Me quedo muda. Insiste e insiste hasta que sorpresivamente le doy un "sí". "Embustera, farsante, mentirosa", me enrostra con ira. Ya no me dirige más la palabra. Tampoco vuelve a cagarse.
* (Resignación)
Me devuelven a la sala de las internas. A medida que Sor Inés me hace llegar obsequios inexplicables, me convierto en persona no grata para las mujeres circundantes. Caen bombones, revistas, un rosario bendecido por el obispo, muslos de pollo. Le escribo súplicas de que no se moleste, pero la priora no las atiende ni contesta. Tres días después, las presas me dedican una paliza colectiva, antes del desayuno, las que se repiten a diario con puntualidad de reloj. En una ida al retrete me distraigo y me dejan encerrada adentro toda la noche.
Los maltratos delatan, a través de cortes y moretones visibles, lo que mi boca esconde. Y se transportan a oídos de quien los ha provocado. Sor Inés.
* (Generosidad)
Hace que revisen mis cicatrices y golpes. Me habla maternalmente: no puedo convivir con esa brutalidad.

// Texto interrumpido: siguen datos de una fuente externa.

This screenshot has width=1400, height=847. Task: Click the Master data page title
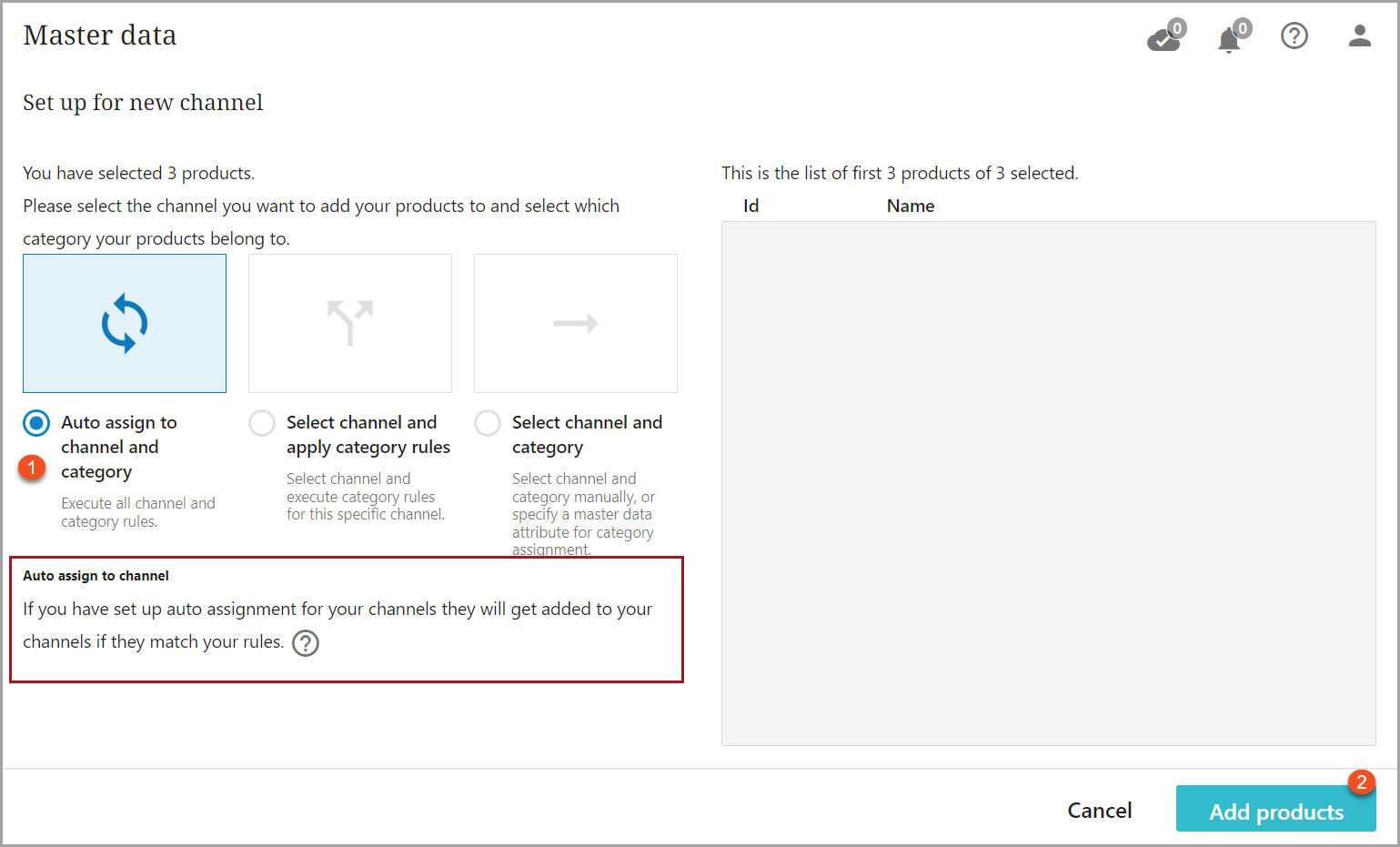(x=100, y=35)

Consigue que mi madre la designe tutora legal, hasta mi mayoría de edad. En tanto, a lo largo de ese tiempo, en este claustro recibiré su protección y su guía. Podré ejercitarme en las distintas virtudes que repudio. ¿Sabe esto?
* (Obediencia)
Por los pasillos abruma el rumor de que la nueva, la advenediza sor Rafaela se halla aquí para suplantar a la abadesa. Cada revoloteo de esa competidora que ha enviado la congregación para asistirla le enrostra a la vieja Sor Inés un "morirás".

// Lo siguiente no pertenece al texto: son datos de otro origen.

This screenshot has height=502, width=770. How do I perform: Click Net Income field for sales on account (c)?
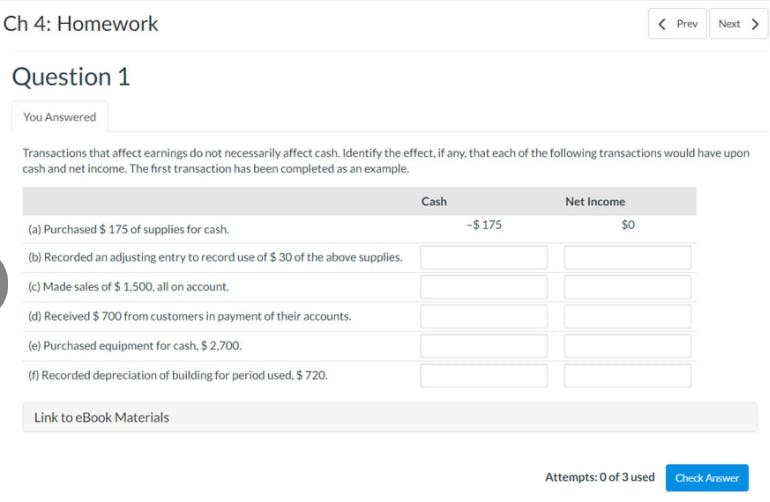(627, 287)
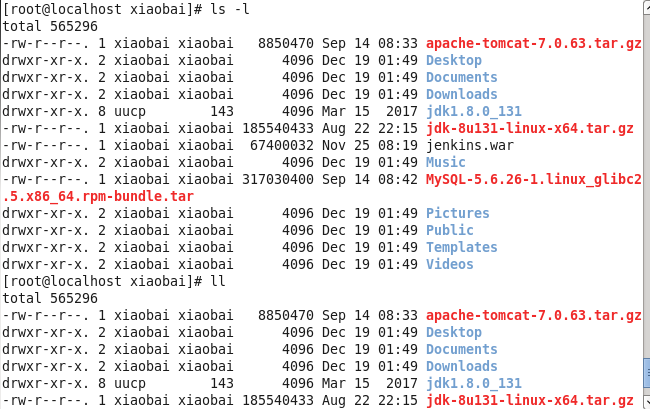Select the Videos directory name
The image size is (650, 409).
[449, 264]
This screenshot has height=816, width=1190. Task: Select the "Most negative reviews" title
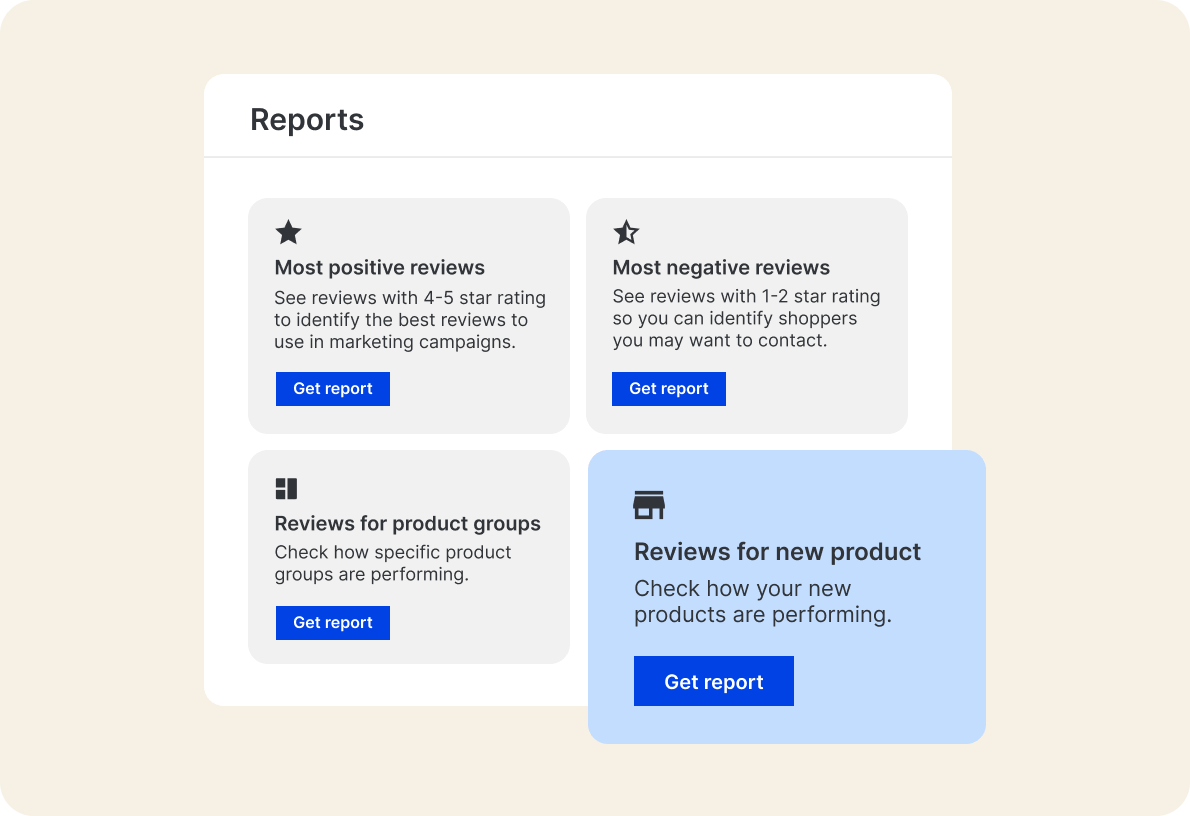[721, 268]
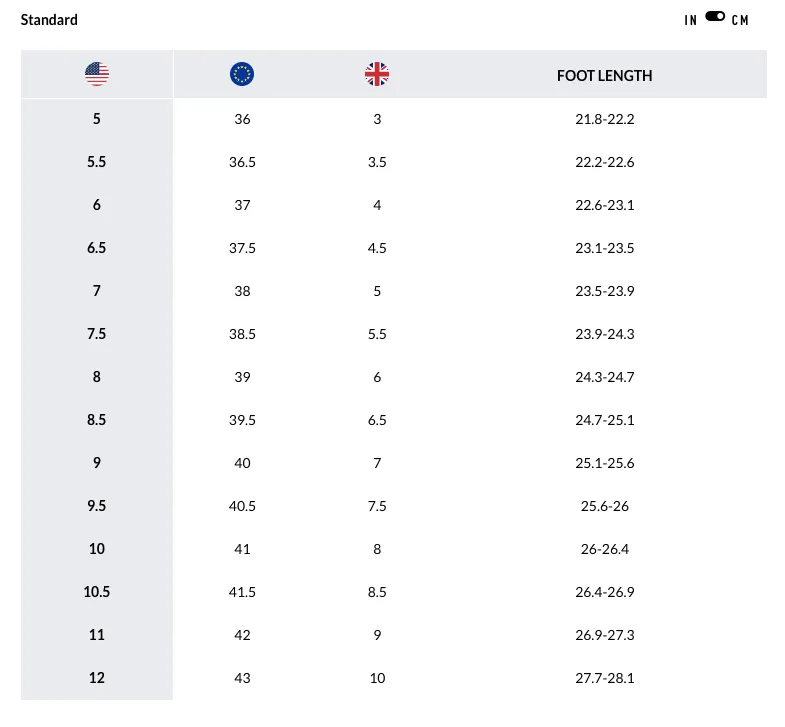The image size is (785, 727).
Task: Click the US flag icon
Action: (x=97, y=74)
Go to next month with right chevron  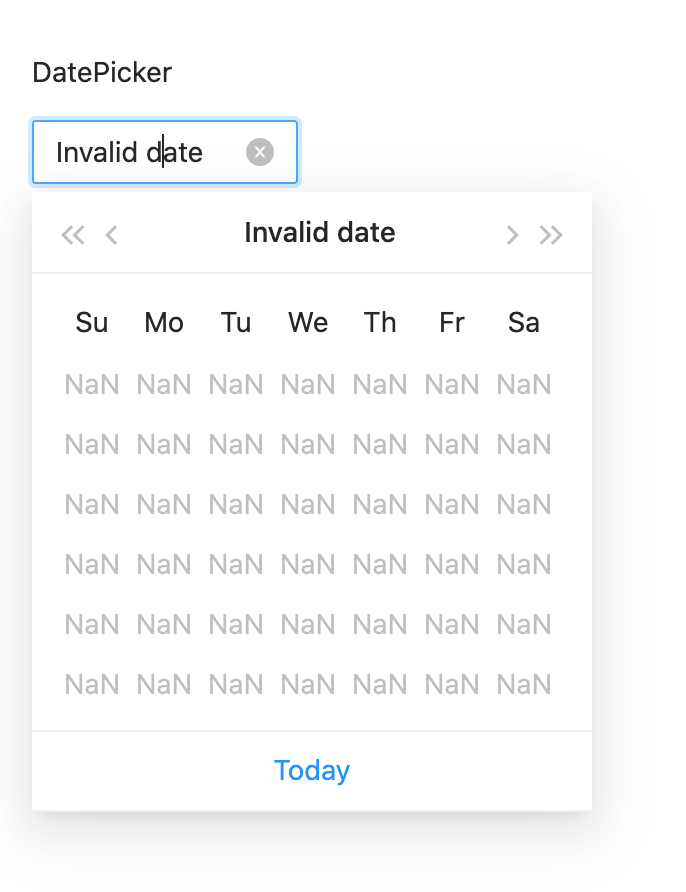pyautogui.click(x=512, y=234)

Le cuelgan cartel de plazo fijo a su vida.
* Cuando se descubre el diario íntimo de una de las internas describiendo pecaminosas situaciones a las que la somete la religiosa recién llegada, de nada le valen a ésta sus alegatos de inocencia.

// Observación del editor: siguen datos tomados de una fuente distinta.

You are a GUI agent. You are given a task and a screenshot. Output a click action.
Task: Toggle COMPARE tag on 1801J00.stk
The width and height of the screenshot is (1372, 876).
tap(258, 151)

Una avalancha de testimonios en su contra determina el discreto traslado de sor Rafaela a cierto paraje remoto de Ecuador.
"Hay que obedecer la voluntad de Dios" predica Sor Inés al estrechar la mano de la interna ultrajada cuando le concede libertad de locomoción externa. "Debes seguir siendo modelo de verdad, hija mía". Y le pone en la mano una medallita celestial y doscientos terrenales pesos.
* (Verdad)
Muere su antecesora, madre Rebeca, tras veinte años de encierro (meditativo). Sor Inés clausura su celda. Controla a los albañiles que tapian la puerta. Mete la llave en un manojo que lleva atado a su cintura. Pero sabe que terminará ocupando ese lugar. La incógnita es cuándo.
* (Paciencia)
Mientras, ambas esperamos. Sor Inés, consumar en ese calabozo su destino inmediato; sólo falta que la superioridad se expida sobre la voluntad de Dios, manifiesta con el signo de la muerte de Rebeca.
Yo aguardo la edad para salir definitivamente de esta universidad de aprendizajes, donde se ejercen las virtudes, según fije el calendario. Hasta he aprendido a leer a San Agustín con gusto. Me pone cierta sonrisita en la que Sor Inés no termina de confiar.